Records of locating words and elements

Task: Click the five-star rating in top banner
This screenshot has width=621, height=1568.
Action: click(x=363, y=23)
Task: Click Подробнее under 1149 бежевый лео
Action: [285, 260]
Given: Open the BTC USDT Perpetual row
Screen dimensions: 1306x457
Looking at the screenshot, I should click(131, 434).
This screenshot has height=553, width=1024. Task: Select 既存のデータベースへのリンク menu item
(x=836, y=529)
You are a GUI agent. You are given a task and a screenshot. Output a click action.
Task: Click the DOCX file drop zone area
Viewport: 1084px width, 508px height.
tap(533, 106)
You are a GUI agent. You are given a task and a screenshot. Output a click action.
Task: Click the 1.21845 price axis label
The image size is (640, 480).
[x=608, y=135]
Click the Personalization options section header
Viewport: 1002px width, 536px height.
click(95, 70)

==

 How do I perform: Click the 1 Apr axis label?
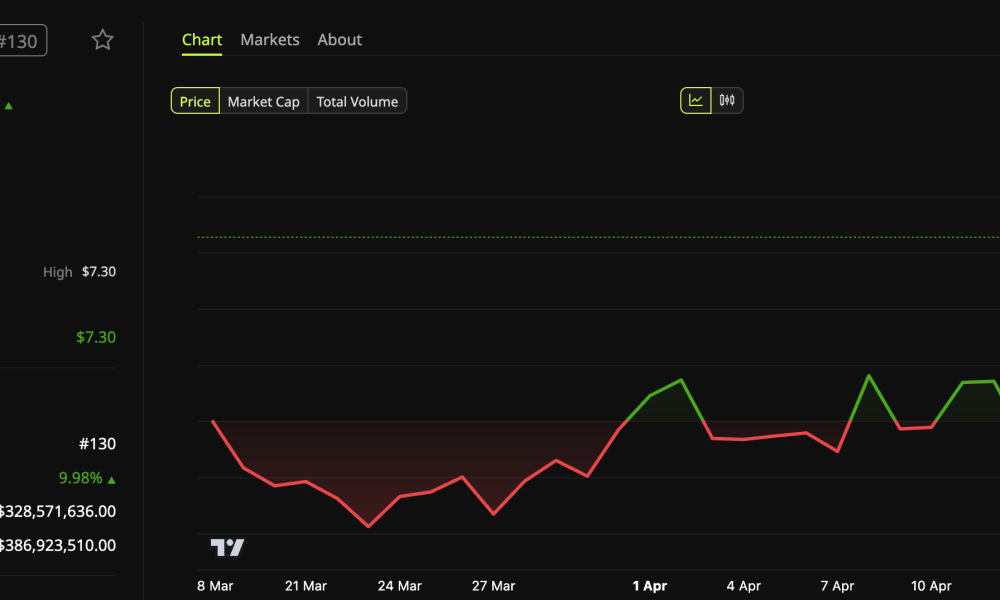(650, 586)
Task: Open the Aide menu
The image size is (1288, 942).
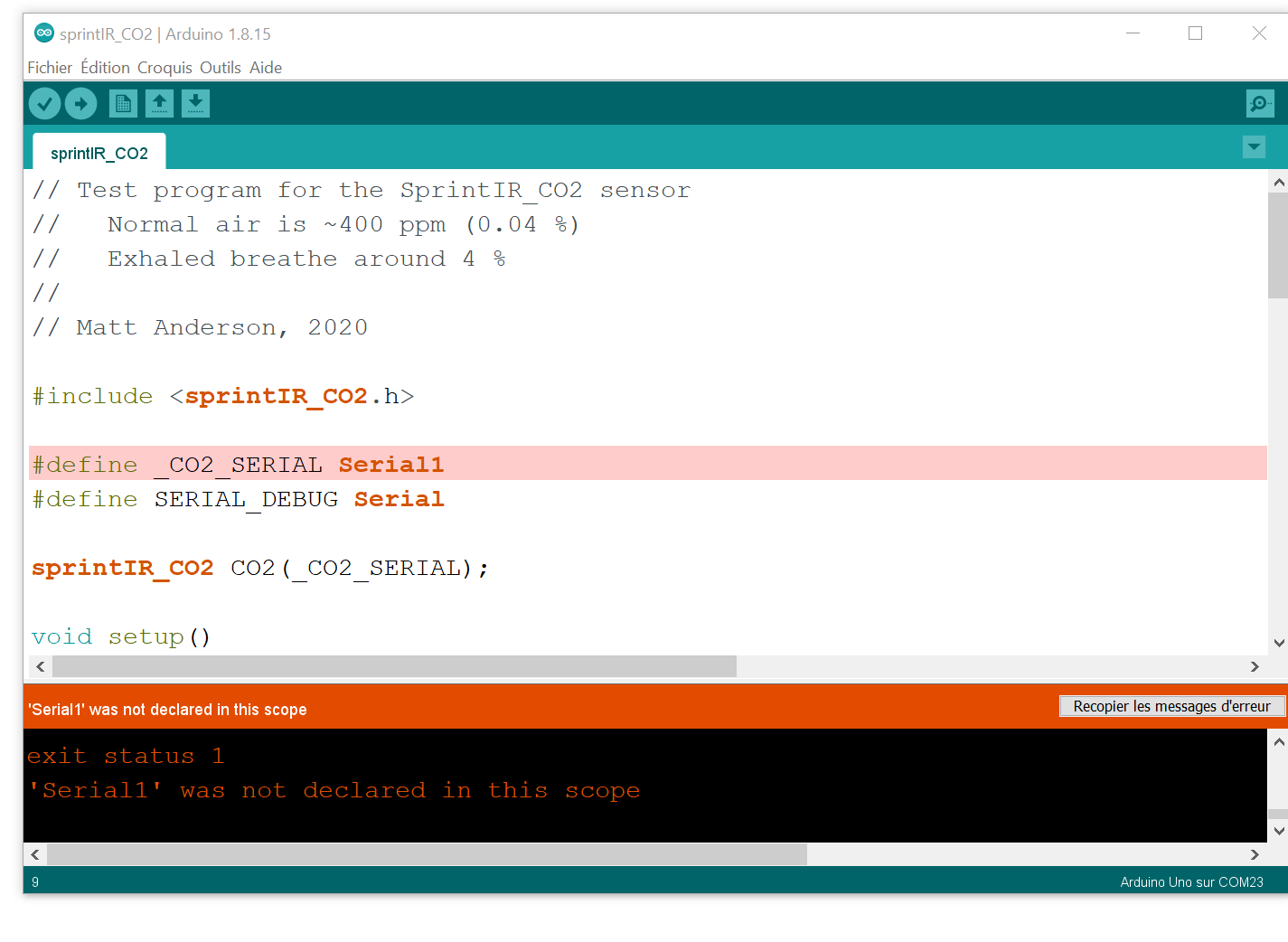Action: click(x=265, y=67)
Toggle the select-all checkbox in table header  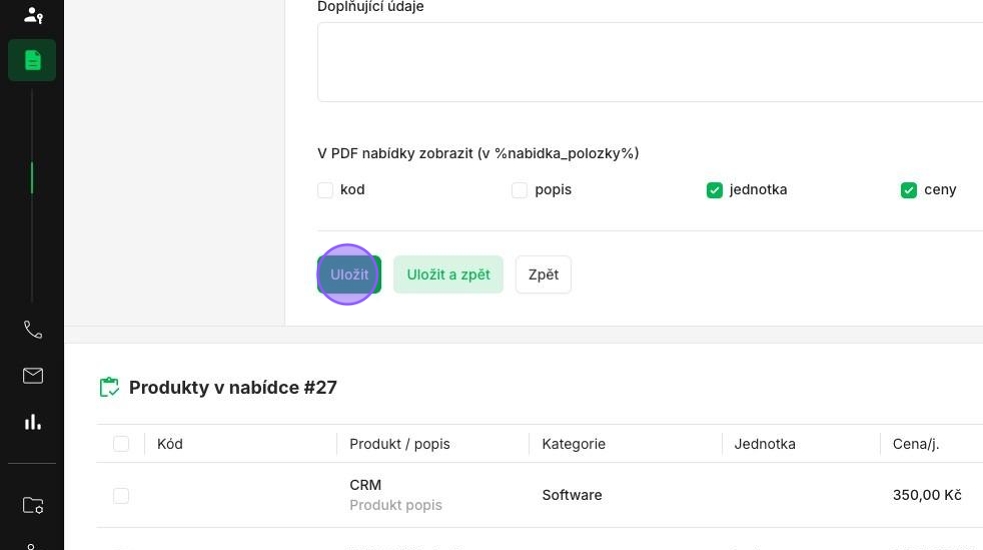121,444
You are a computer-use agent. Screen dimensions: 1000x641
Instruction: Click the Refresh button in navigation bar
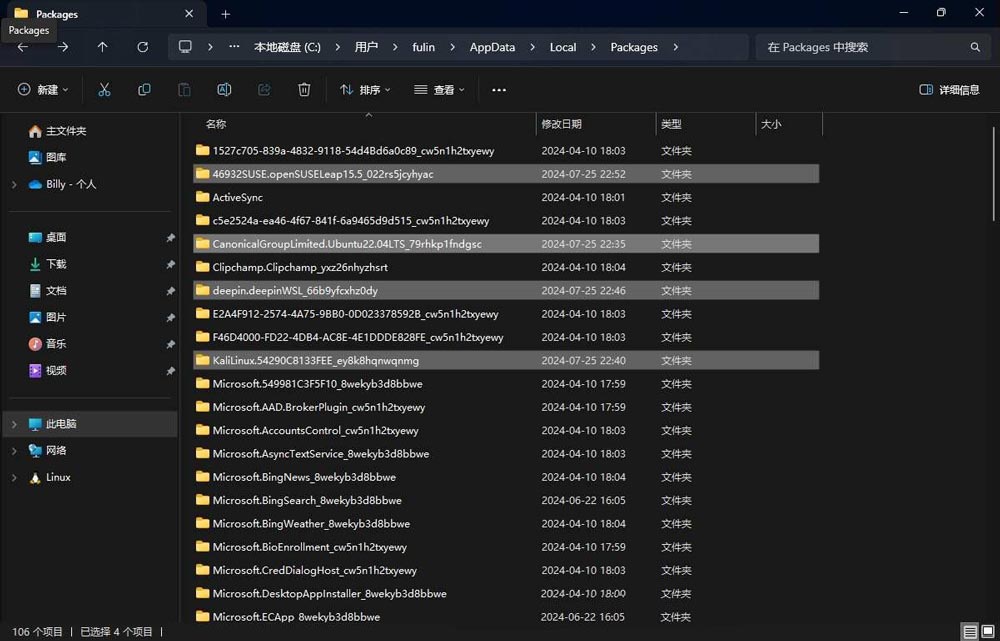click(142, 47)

Exercise :: Copy the records above word for word, beginning at the line that contains "Given: Open the BTC USDT Perpetual row" and stopping after the line that contains "click(95, 70)".

Reply to the task ::
Given: Open the BTC USDT Perpetual row
Screen dimensions: 1306x457
Looking at the screenshot, I should click(131, 434).
This screenshot has height=553, width=1024. Task: Select 既存のデータベースへのリンク menu item
(x=836, y=529)
You are a GUI agent. You are given a task and a screenshot. Output a click action.
Task: Click the DOCX file drop zone area
Viewport: 1084px width, 508px height.
tap(533, 106)
You are a GUI agent. You are given a task and a screenshot. Output a click action.
Task: Click the 1.21845 price axis label
The image size is (640, 480).
[x=608, y=135]
Click the Personalization options section header
Viewport: 1002px width, 536px height.
click(95, 70)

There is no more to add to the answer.